- [Task brief]: Repeat each entry word for word.

======== Records for this exercise

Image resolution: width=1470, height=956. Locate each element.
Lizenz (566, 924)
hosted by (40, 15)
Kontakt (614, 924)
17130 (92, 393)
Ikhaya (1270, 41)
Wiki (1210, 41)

================

- [Solved problem]:
Image resolution: width=1470, height=956. Locate each element.
Lizenz (566, 924)
hosted by (40, 15)
Kontakt (614, 924)
17130 (92, 393)
Ikhaya (1270, 41)
Wiki (1210, 41)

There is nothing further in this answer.